Ya estamos a Noviembre. Mes de embrollos y de futuros posibles que se cubren con una densa bruma que me hace pensar si es que en realidad podemos tomar en serio lo que nosotros entendemos como futuro, o si bien, el futuro no es más que una proyección de deseos fantasiosa.
Cuando estas incertidumbres se toman mi organismo, la medicina evidente para mi es la tierra y la soledad. Y en concreto, un fin de semana de camping es una de las cosas que arreglan todo. Para celebrar el cumpleaños de la Alondra, mi querida hermana, que ahora tiene 6, conversamos en un consejo familiar si es que la llevábamos al MIM, a Fantasilandia o a acampar. En este congreso familiar me incliné vehementemente por la última opción, porque creo que a mi hermana le vendría bien conocer un poco de esta tierra en que vivimos, y porque en realidad yo también lo necesitaba.

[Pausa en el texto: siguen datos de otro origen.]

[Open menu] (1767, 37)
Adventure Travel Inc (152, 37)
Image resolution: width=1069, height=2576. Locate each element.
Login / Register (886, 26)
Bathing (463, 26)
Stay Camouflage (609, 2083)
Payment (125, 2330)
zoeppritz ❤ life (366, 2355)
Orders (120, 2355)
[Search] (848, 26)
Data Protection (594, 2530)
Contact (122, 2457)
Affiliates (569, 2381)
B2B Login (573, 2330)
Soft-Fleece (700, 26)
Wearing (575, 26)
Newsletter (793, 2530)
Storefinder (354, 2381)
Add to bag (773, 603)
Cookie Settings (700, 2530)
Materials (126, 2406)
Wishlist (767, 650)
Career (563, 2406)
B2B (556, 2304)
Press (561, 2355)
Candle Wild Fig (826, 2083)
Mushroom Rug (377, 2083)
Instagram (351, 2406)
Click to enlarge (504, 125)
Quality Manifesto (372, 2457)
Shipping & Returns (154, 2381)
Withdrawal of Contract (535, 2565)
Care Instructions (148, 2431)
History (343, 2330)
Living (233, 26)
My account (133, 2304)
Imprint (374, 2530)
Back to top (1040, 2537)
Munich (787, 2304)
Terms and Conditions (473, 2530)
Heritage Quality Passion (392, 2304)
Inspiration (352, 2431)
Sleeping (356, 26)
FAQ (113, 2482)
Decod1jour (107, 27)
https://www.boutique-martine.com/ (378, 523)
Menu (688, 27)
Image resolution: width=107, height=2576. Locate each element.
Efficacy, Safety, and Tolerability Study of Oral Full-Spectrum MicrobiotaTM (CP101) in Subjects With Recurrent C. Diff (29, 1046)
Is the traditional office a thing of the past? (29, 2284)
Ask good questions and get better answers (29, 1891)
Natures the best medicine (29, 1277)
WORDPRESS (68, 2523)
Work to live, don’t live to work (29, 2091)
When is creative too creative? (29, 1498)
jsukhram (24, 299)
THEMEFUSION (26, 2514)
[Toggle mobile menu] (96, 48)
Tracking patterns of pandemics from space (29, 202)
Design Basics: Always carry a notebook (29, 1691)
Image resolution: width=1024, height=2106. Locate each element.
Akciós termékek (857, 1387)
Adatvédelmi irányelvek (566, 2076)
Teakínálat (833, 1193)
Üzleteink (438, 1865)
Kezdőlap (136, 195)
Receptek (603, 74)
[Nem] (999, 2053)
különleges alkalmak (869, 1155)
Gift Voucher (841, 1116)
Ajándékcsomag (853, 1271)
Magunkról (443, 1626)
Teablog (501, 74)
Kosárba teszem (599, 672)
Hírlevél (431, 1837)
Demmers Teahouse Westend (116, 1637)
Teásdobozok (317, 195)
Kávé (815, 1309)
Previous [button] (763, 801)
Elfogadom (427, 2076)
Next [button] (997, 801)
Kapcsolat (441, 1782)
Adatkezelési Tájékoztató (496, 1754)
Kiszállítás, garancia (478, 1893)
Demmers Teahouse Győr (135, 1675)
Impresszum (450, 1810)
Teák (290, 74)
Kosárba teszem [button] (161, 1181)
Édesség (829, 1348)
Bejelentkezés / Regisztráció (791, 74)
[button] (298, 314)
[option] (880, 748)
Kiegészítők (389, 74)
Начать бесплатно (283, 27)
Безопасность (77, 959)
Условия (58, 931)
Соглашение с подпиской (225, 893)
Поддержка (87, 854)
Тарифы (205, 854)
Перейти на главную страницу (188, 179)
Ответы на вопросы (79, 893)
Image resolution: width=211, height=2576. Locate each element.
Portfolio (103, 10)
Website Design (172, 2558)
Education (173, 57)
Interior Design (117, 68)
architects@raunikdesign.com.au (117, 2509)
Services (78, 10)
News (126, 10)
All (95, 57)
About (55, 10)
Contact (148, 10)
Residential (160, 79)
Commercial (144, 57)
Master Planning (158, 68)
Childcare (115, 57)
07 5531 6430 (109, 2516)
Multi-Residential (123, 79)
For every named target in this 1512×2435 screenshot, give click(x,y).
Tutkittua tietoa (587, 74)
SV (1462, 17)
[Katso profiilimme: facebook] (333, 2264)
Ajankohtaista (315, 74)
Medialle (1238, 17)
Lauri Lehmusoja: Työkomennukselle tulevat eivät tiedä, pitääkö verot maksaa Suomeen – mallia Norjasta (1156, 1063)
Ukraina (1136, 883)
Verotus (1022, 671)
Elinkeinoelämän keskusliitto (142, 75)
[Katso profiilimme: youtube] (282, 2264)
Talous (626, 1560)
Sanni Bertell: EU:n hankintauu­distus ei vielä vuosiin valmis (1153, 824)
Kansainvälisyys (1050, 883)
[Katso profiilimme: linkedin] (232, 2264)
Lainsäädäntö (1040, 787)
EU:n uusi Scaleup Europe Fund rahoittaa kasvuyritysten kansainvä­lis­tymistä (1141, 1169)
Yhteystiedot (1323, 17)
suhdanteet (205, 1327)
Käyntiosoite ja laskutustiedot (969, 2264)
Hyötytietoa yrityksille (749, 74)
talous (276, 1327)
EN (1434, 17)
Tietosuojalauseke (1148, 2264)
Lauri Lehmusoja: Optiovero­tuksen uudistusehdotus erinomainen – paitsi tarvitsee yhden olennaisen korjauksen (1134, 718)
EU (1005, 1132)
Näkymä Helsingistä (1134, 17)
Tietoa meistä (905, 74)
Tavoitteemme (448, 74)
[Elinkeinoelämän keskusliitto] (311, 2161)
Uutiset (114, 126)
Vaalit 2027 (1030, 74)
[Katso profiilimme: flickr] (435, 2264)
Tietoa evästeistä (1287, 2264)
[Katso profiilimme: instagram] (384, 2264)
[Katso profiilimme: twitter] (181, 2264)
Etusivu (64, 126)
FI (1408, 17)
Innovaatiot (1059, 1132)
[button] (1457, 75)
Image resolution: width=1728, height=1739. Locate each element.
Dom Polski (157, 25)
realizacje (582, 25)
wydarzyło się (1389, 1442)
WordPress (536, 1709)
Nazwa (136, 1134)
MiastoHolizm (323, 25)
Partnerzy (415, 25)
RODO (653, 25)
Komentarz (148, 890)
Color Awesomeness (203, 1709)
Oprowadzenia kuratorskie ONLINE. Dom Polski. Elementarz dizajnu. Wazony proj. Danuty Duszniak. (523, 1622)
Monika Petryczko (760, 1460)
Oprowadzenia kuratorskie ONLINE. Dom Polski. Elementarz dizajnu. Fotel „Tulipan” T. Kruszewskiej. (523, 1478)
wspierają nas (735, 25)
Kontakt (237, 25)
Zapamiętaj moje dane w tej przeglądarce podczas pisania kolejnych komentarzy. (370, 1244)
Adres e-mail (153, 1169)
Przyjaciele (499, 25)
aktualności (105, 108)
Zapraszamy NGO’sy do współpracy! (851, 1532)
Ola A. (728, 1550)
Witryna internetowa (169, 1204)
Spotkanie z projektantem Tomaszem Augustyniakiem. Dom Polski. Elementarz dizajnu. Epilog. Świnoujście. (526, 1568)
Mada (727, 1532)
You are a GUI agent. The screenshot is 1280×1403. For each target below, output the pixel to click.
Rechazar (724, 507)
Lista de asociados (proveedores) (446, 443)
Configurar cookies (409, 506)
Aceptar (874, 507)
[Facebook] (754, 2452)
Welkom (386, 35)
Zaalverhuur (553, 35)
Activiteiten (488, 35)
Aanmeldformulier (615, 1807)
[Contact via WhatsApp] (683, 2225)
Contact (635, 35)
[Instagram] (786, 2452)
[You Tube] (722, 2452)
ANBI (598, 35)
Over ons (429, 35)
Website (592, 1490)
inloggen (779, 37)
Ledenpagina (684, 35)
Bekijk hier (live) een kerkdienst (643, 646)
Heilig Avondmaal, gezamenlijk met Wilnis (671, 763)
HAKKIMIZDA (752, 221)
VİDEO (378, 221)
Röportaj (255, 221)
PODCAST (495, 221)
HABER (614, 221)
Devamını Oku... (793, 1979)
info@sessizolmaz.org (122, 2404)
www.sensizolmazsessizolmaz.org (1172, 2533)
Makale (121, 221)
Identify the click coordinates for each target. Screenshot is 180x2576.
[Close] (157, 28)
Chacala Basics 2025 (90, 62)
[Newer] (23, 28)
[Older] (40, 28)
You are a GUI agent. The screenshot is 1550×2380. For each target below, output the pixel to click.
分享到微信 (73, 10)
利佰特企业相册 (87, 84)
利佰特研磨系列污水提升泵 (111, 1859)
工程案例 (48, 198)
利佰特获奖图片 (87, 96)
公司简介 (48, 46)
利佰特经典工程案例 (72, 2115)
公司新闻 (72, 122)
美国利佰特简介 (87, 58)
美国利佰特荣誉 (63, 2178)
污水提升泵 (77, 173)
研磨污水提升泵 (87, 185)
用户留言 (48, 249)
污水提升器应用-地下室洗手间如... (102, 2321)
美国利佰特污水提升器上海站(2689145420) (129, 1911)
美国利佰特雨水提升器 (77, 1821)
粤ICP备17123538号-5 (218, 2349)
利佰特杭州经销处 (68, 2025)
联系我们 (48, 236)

Fuimos a Laguna Esmeralda, en Melipilla. Una laguna semi-artificial en donde se hacen deportes náuticos. Buena opción para familias, pero no para aventureros errantes, pero no me quejé, porque venía de todas formas siendo parte de mi familia. El hermano Edu.
En la laguna te podías bañar. El agua era clara, no fangosa, y si sabes nadar, la otra orilla te desafíaba a que llegues nadando. Me sentí orgulloso de poder resistir 1 minuto debajo del agua sin respirar. Ahí le enseñé a mi miedosa hermana a pasar las bollas y agarrarse de mi cuando me transformaba en una bolla humana.
Armé la carpa grande, dándole instrucciones a mi hermano y a R. (es la pareja de mi mamá, pero no le digan a nadie, ¿vale?). En esos momentos me sentí una especie de hermano mayor-boy scout-survival. Me sorprendió asumir ese rol en forma espontánea. La carpa quedó hermosa; una carpa grande con dos dormitorios y un living-comedor.
Al almuerzo: anticuchos. Había quincho y hicimos una cantidad de anticuchos que dudábamos que seríamos capaces de comernos. El fuego anduvo lento y nos moríamos de hambre mientras esperábamos que estuvieran a punto, tomándonos algunas de las veintitantas latas de "Escudo" que llevábamos. Sonó y sonó y sonó la música ochentera que ponía R. y mi hermano; música que no encuentra una disposición muy favorable en mi subjetividad, que relaciona productos culturales como la música, con momentos sociohistóricos particulares.
El regalo de cumpleaños de mi hermana: Una linterna de esas que se ponen como cintillo, tipo minero. La idea era salir de excursión en la noche, cuando esté muy oscuro. Mi hermana, miedosa como todo niño mamón, me tomó mi mano y fuimos juntos a ver si podíamos dar la vuelta a la laguna a eso de las 11 y media de la noche. Al principio la asustaba y le contaba historias de los "hombres gato" que aparecían haciendo un ruido entre un gato y un bebé, y que no sabía si eran buenos o eran malos. O de que si le aparecía un murciélago, tenía que tirarse al piso, porque estaba usando un polerón blanco y los murciélagos siguen lo blanco. Pero después me di cuenta que mi hermana estaba pasando por un trance de terror mientras ibamos júntos, así que regulé mis comentarios y me volví más realista: ¿Ese ruido? Deben ser unos pájados que vuelan por aquí. No hacen nada. Mira, allá está la luz de campamento y cosas así. Su mano pequeña nunca me soltó. Le dije que no tuviera miedo y que respirara profundo, que yo la iba a proteger. Debe haber sido una interesante experiencia de vida para sus cortos 6 años.
Esa noche dormí sin ningún colchón. Le cedí la goma eva a mi hermano y me adapté a la tierrita amiga.
El día siguente fue frío y nos sorprendió la lluvia. Tuvimos que desarmar la carpa lloviendo. Aproveché de tomar otro mate más y de comerme un pan con queso de verdad, cosa que por mi situación económica actual se vuelve un lujo. Lujo fue, en todo caso, todo este viaje.
Ahora estoy más tranquilo y con bastante energía para enfrentar esta segunda semana de noviembre, llena de más desafíos y de jugadas que hacer en este tablero de piezas que siempre se están moviendo. En realidad el futuro lo vamos haciendo en estos momentos.